Le lendemain, Henri se réveilla en sentant les rayons du soleil sur son visage. C'était étrange d'ouvrir les yeux sur sa chambre enfantine sans vraiment se sentir chez soi. Ses posters, ses figurines et ses jeux vidéos... Il vit la Game-Boy de Flora sur l'étagère au dessus de son bureau et sourit. C'était le jour des 48 ans de sa mère, il avait prévu un cadeau depuis déjà longtemps, même avant son départ pour la cabane. Avec la voisine, qui était aussi la meilleure amie de Marion, ils avaient réservé un week-end dans un hôtel de luxe à deux heures d'ici, avec spa et piscine. Le séjour était pour deux personnes, à savoir Marion et son amie. Il savait combien elle en avait besoin, il avait hâte de lui faire la surprise.

Plus tard, tous attablés à la grande table du salon, Henri, sa mère la voisine et son mari détaillaient le programme du week-end. Marion était folle d'enthousiasme et blaguait avec son amie comme deux adolescentes impatientes. Elles s'organisaient déjà pour une journée de shopping afin de se trouver des maillots de bain pour l'occasion.

Henri se sentait un peu coupable car, en pensée, il était déjà sur la route pour rentrer à la cabane. Il comptait les heures. Même s'il adorait être avec sa mère, il ne pouvait plus ignorer l'angoisse qui l'habitait depuis qu'il était parti. Occupé, il avait pu occulter les questions qui lui trottaient dans la tête à propos du comportement étrange de Mia au moment de son départ. Mais à quelques heures d'y répondre, il était inquiet.

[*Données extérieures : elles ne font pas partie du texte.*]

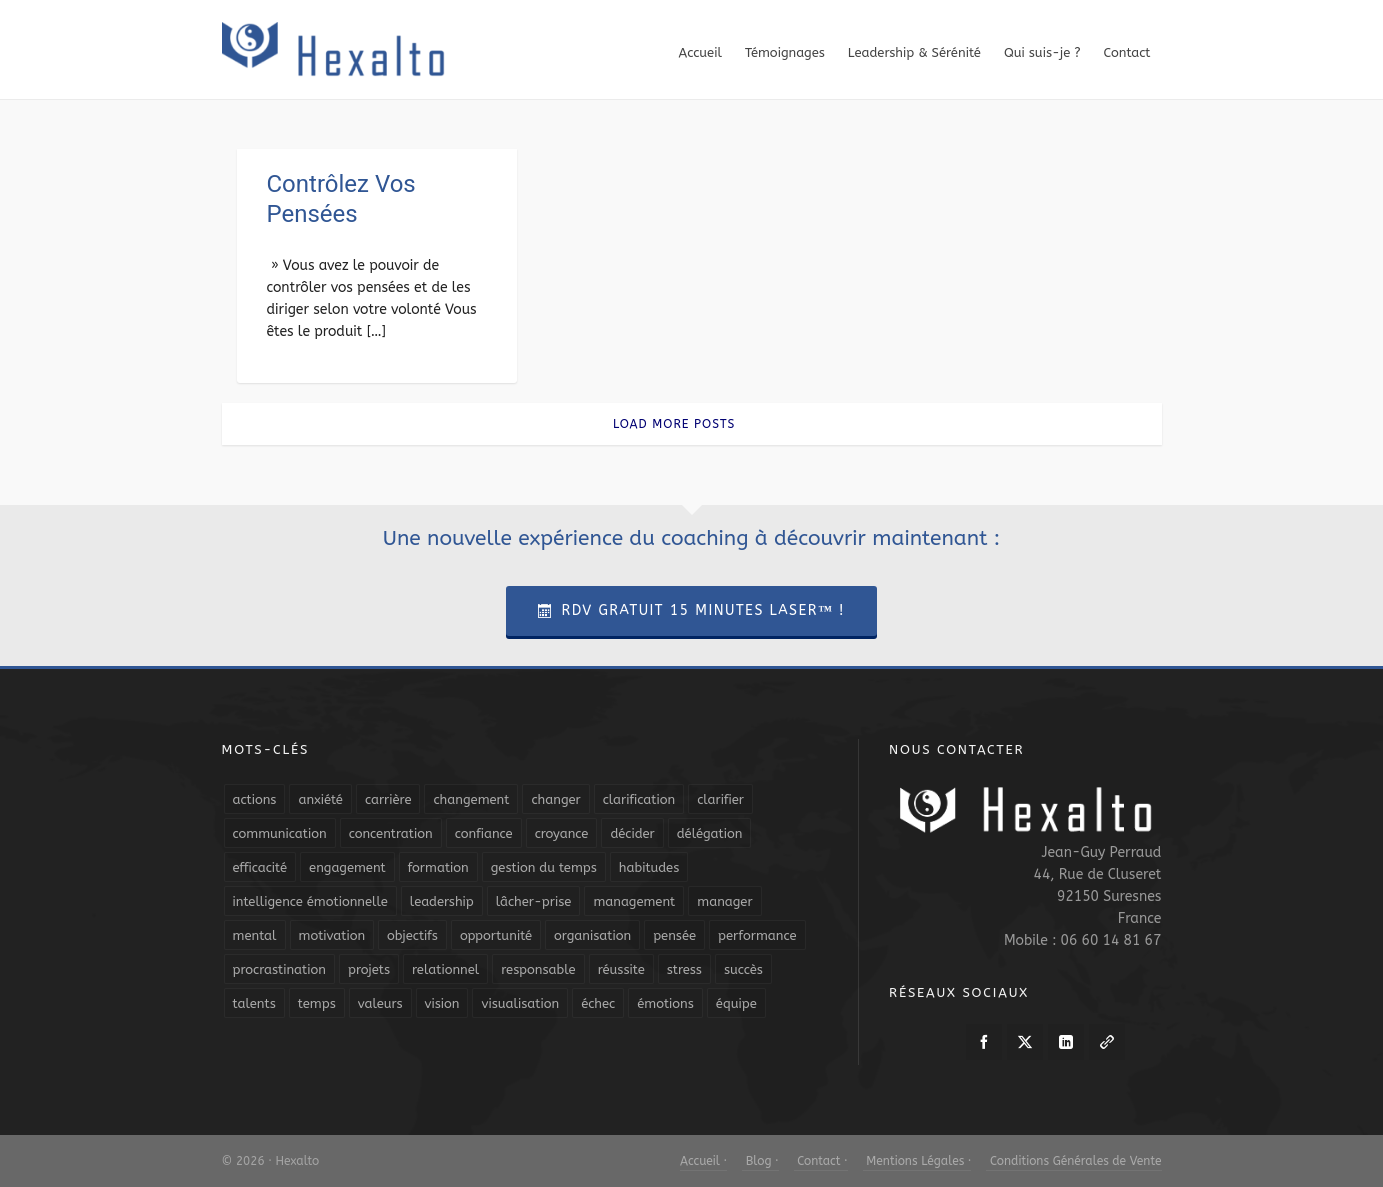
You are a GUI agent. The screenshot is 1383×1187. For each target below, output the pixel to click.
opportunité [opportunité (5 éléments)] (496, 935)
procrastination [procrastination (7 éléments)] (279, 969)
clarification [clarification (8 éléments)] (639, 799)
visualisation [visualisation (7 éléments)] (520, 1003)
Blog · (760, 1161)
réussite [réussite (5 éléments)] (621, 969)
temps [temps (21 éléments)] (317, 1003)
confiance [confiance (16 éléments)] (484, 833)
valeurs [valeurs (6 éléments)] (380, 1003)
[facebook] (984, 1042)
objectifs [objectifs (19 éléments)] (412, 935)
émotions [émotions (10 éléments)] (665, 1003)
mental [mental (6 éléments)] (255, 935)
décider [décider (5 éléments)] (632, 833)
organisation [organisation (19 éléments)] (592, 935)
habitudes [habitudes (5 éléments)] (649, 867)
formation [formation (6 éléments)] (438, 867)
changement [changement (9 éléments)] (471, 799)
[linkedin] (1066, 1042)
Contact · (821, 1161)
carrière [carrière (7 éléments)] (388, 799)
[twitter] (1025, 1042)
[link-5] (1107, 1042)
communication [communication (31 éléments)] (280, 833)
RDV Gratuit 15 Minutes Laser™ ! (691, 610)
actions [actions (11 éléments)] (255, 799)
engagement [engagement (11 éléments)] (347, 867)
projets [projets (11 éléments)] (369, 969)
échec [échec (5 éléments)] (598, 1003)
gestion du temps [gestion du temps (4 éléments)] (544, 867)
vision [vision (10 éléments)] (442, 1003)
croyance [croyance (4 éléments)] (562, 833)
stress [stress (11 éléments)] (684, 969)
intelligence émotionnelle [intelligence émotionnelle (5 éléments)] (310, 901)
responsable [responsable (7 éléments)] (538, 969)
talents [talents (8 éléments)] (254, 1003)
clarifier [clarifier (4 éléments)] (720, 799)
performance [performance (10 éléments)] (757, 935)
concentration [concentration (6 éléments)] (391, 833)
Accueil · (703, 1161)
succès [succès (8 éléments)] (743, 969)
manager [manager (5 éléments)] (724, 901)
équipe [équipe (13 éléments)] (736, 1003)
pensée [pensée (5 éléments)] (674, 935)
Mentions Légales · (917, 1161)
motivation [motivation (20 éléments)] (332, 935)
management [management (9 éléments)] (634, 901)
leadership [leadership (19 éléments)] (442, 901)
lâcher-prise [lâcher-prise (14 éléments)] (534, 901)
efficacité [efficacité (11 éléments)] (260, 867)
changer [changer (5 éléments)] (555, 799)
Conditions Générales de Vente (1073, 1161)
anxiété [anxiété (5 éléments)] (320, 799)
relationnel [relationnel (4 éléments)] (445, 969)
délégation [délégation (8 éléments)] (710, 833)
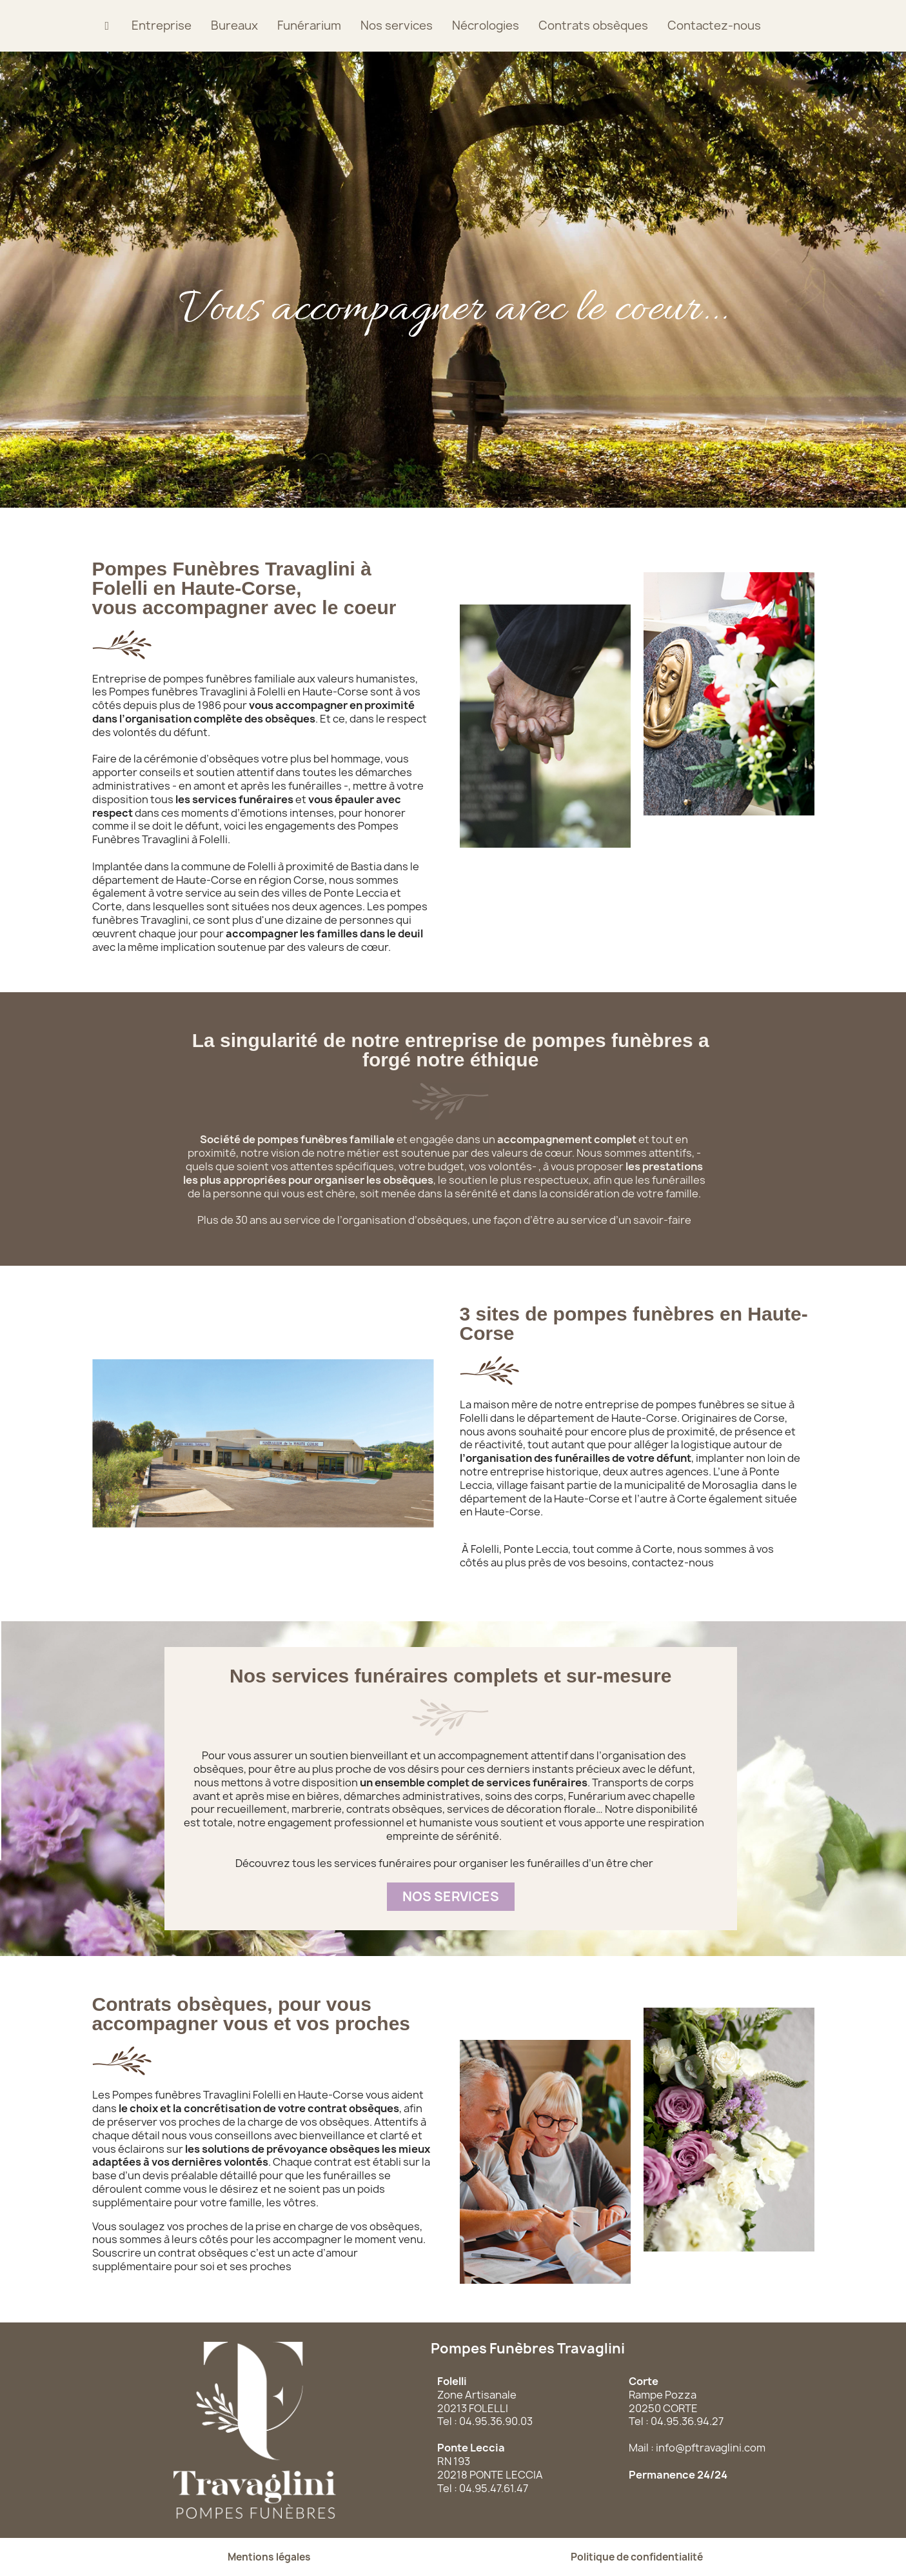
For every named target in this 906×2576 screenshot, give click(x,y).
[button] (451, 1896)
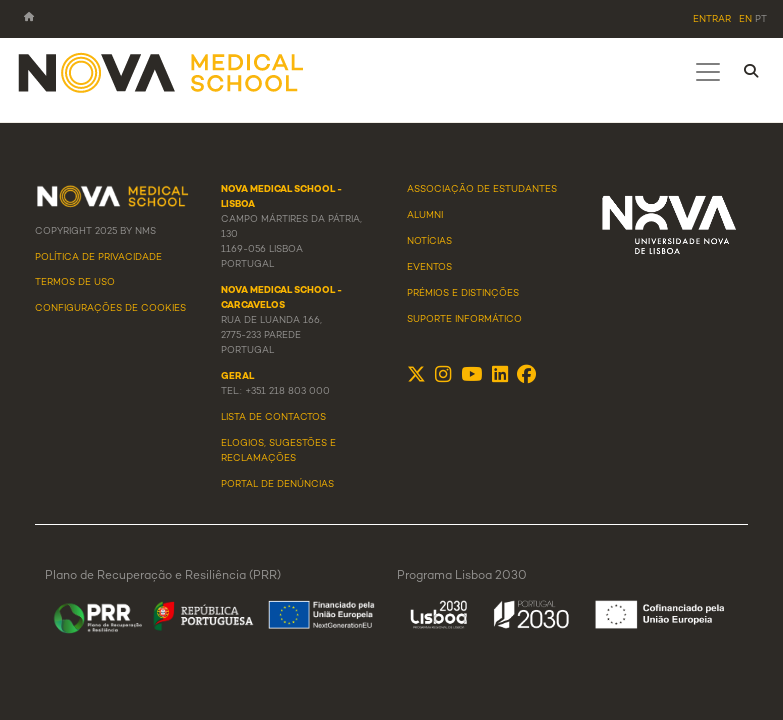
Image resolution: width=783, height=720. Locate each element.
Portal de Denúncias (277, 485)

Vers 16 heures, il remplit son sac avec ses vêtements propres et ses récents achats et regarda sa mère charger un cabas avec des tupperwares et des provisions en lui indiquant de bien faire attention aux dates qu'elle avait indiquées sur les couvercles. Elle insista aussi pour vérifier son pilulier et pour faire le point sur ses médicaments en attendant les renouvellements. Henri retrouva, un instant, la « maman infirmière ». Marion était triste de le laisser repartir et rassurée en même temps. Tel l'oisillon qui s'éloigne de son nid dans son premier vol, Henri était un adulte à présent, il y avait quelque part derrière ses angoisses de maman, ses peurs pour l'avenir et la fierté d'une mission bien accomplie.

Les larmes qui accompagnaient ses grands mouvements de bras pour dire au revoir à son fils n'avaient pas le même goût brut et amer de celles qu'elle avait versées la première fois qu'il était parti. Elle rentra chez elle le cœur plus léger.

Sur la route, Henri était un peu agité. Il roula sans s'arrêter jusqu'à la forêt, roulant un peu trop vite sur les routes les moins fréquentées. Il était impatient de revoir Mia. Il ne se doutait pas du choix difficile et douloureux qu'elle avait fait pour lui, pensant le sauver. Henri ne pensait qu'à combler le manque qu'il avait subit pendant ce court week-end loin d'elle.